Remember when Dumbledore said, "One can never have enough socks.  Another Christmas has come and gone and I didn't get a single pair.  People will insist on giving me books." (Harry Potter and the Philosopher's Stone)  New socks are a simple winter thing. Or old favorites. Last year I got a pair in my Christmas stocking, and sent out a bunch.  My sweet New Jersey nieces said, "Some people think they are corny but we like them," then sent me this fuzzy polka dot pair by return mail: 


Still, books may be the best winter simple thing.

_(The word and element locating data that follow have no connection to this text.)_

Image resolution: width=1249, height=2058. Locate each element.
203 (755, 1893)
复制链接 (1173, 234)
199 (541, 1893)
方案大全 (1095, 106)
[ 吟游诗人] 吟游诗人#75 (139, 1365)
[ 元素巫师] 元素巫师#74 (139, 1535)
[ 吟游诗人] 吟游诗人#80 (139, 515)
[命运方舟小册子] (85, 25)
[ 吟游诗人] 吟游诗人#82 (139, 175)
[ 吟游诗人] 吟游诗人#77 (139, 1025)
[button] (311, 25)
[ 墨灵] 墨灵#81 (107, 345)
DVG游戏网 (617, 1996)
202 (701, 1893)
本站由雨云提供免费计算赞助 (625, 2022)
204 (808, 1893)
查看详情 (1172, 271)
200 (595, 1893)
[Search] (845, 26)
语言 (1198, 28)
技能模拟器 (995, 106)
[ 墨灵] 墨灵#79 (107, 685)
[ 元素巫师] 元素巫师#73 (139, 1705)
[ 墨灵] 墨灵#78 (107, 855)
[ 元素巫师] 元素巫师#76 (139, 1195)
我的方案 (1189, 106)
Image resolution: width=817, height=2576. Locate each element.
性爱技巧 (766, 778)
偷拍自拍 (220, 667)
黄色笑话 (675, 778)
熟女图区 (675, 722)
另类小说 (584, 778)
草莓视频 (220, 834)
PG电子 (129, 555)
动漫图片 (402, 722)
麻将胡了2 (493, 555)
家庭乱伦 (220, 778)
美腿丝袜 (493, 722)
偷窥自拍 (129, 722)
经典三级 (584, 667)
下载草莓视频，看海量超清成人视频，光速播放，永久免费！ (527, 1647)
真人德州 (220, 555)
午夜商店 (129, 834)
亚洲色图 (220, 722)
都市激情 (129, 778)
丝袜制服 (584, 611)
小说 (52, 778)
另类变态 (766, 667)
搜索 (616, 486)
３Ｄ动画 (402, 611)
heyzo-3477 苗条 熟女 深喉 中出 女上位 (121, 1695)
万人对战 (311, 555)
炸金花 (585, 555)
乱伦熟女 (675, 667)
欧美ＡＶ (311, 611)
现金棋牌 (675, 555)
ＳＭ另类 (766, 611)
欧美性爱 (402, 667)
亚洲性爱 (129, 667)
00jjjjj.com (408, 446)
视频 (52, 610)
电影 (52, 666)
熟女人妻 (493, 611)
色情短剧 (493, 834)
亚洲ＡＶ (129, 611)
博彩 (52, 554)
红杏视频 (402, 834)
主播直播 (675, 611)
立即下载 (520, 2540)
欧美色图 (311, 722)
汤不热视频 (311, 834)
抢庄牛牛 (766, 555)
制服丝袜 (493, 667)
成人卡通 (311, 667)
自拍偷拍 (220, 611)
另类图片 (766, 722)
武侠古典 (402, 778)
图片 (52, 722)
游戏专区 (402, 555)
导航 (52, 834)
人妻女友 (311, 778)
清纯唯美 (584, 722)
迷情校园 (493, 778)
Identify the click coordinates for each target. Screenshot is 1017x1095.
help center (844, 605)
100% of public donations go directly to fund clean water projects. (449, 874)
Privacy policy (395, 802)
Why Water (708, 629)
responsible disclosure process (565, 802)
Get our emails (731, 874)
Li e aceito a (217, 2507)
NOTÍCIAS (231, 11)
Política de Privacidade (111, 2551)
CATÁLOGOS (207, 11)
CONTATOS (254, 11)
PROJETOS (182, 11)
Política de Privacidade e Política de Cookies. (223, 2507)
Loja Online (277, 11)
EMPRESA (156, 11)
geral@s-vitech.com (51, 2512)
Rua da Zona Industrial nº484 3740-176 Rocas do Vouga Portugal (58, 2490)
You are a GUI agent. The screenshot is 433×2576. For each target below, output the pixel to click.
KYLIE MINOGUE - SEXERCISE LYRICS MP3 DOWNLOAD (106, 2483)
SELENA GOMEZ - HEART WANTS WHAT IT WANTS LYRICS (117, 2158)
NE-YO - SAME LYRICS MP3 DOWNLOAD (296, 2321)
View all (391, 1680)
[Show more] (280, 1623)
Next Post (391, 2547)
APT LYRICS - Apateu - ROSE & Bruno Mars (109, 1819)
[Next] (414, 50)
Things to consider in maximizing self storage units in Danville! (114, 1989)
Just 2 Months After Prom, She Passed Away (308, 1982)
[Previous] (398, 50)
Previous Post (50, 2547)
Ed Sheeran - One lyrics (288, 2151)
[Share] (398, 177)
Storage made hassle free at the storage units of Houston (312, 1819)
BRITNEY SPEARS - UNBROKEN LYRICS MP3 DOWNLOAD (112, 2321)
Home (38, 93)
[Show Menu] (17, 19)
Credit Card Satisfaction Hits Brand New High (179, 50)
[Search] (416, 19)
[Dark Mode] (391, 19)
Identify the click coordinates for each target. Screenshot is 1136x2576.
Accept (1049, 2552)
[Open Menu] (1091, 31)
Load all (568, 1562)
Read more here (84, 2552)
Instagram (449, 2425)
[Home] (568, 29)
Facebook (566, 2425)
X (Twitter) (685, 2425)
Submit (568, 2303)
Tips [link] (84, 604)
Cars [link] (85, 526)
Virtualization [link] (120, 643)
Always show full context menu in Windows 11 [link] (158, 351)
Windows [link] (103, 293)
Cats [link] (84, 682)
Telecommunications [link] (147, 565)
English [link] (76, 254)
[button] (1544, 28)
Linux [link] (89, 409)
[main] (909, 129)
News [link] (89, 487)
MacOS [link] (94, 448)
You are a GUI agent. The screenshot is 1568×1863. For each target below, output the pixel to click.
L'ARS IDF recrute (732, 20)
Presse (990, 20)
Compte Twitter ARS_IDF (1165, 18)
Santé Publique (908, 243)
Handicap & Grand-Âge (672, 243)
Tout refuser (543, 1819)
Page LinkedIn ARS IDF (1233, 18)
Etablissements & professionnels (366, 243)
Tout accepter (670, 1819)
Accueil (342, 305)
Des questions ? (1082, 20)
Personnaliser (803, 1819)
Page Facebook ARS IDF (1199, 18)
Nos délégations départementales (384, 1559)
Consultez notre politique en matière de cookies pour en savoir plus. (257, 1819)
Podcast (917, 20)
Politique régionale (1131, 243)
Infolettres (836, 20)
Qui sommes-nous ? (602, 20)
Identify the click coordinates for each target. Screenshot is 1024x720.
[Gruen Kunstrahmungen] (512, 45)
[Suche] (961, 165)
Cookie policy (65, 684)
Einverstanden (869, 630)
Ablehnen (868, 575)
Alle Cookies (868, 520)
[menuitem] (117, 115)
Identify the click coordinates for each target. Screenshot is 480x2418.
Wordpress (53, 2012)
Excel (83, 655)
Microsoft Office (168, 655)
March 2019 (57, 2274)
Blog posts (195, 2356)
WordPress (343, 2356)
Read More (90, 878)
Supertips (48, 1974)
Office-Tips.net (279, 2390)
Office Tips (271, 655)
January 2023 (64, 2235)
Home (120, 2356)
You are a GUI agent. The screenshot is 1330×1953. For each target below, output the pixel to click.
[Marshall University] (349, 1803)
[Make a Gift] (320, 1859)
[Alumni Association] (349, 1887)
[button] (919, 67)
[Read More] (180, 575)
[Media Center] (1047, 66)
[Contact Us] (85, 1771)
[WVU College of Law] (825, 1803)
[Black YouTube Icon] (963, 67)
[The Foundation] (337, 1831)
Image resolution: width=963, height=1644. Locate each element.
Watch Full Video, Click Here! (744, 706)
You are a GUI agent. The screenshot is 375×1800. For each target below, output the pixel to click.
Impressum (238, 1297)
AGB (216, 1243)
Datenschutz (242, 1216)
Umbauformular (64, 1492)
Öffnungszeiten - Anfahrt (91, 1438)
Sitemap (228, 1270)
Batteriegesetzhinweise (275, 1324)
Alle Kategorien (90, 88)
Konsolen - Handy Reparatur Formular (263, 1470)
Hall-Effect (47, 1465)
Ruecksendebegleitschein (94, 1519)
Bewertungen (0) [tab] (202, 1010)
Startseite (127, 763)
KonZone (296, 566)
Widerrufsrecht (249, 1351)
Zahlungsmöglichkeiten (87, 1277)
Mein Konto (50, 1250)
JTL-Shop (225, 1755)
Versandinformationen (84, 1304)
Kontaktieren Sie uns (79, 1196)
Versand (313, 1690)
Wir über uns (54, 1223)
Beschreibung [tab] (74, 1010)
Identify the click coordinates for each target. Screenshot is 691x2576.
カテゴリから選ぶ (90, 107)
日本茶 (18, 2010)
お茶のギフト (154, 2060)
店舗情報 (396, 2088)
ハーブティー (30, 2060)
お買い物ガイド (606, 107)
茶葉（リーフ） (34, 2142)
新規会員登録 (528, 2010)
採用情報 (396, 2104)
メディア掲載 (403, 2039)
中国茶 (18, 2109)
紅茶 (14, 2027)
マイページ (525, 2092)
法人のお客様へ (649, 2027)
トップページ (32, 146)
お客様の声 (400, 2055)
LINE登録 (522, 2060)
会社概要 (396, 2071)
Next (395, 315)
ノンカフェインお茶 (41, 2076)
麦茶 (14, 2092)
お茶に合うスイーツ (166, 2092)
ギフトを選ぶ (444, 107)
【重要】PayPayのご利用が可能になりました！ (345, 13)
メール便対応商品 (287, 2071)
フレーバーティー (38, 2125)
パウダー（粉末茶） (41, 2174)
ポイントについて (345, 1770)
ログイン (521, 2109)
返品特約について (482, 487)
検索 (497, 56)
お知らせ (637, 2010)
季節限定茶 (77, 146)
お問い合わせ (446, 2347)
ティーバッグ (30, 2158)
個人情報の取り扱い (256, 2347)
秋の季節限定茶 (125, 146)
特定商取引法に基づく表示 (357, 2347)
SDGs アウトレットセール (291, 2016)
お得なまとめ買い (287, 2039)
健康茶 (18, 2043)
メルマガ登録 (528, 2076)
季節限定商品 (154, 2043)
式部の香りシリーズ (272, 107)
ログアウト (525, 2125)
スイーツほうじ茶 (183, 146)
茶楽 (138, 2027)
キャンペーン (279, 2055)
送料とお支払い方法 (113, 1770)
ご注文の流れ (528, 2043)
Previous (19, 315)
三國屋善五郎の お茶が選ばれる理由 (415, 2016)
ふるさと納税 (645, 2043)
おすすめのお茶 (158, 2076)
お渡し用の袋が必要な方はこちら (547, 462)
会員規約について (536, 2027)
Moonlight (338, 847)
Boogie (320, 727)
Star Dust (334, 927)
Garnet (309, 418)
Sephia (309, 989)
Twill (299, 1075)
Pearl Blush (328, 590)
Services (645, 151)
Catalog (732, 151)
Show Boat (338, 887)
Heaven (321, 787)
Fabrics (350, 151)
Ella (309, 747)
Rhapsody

Transporting us to another age or country or emotional state.  Challenging us, absorbing us, every sentence a pause, leading us to thoughts we may never have had before.  Reading the classics does this, Bronte, Dickens, Salinger, Flaubert, Kate Chopin. . . .  Just choosing one to read or reread will transform the whole winter on its own.  Our book club chose The Awakening (1899) set in New Orleans where Chopin's heroine struggles against turn-of-the-century attitudes about femininity and motherhood.  I can't forget that book. 

Of course we can combine a plethora of simple winter things into a glorious day or afternoon or evening--cozy socks, candles lit, with our book, under a woolly throw, tea and hot buttered toast at our side, dog at our feet. . . . Or playing a game with the family in front of the fire while supper simmers. 


What are your simple winter things?   Outdoors or in?  Active or sedentary?  Planned or spontaneous?  Relaxing or invigorating?  There's not a bad choice, is there?  It's a wonderful season!




















Thursday, January 2, 2025

THE NO-GUILT SEASON

Wishing for Snow

We're in the no-guilt season and I love it.  January is our time to slow down.  We can't hibernate in December.  There's too much to do, too much between Thanksgiving and New Year's.  But not now.  Year-end work rush is over.  The children's excitement has peaked and settled.  Family is gone, guest rooms empty.  Calendars have cleared.  Gardens don't need us.

Fridges have space and we start fresh with simple winter comfort food, stews and soups, roast meats and vegetables.  We're wearing our new sweaters, not shopping for them.  There's nothing to buy or decorate or plan or get ready for.  It is pure and simply time to find what comforts we can and reset.  We can slow life down a little without any guilt.  We can go to bed early.  Oh my.

Where I am it is 5:30 and dark.  The geese have passed overhead and are quiet.  The deer are still grazing about but will bed under the cedars shortly.  The bobcat a relative spied at dusk a day or so ago may still be on patrol, but then so are the coyotes.  We might hear some noise later from those predators.  In all, it's a chilly perfect mid-winter evening. 

What can we do during this less-hectic time?  There's so much.  We can go for bundled-up walks in nature.  My husband and I took one yesterday, January 1st, a day off.  We can start our winter routine, the most un-fancy dinners we can think of, meatloaf and jacket potatoes, or waffles, or cabbage soup.  Early baths or showers, a little reading or journaling, TV or podcast and bedtimes for everyone.

Winter has such charm with little effort, don't you think?  Birds at the feeder.  Bare, sculptural branches, winter berries, brighter stars, air with a freshness you don't find in any other season.  Even the train whistle is clearer as it fades.  People leave work earlier too, if they can.  Schools close for snow and everything stops.

At home, too.  Blankets and throws about, clusters of candles (we have a Scrap Exchange where you can buy fistfuls of used candles for 5¢ each), warm drinks, old flannels and knitwear, cozy socks.  I read more in winter than any other time of year.  Someone said that reading is to the mind what exercise is to the body, and that seems right.  We drink hot chocolate before bed, too, a treat saved  just for this season.  

It's good for our children to see us slow down, to have time for real conversations, so when they are adults they will know how to slow down too.  They see us make a living.  They can see us make a life.  A slower pace helps us care for our souls and theirs.  

We need our winter pause.  We need a month that doesn't rush, but lingers. That month is here.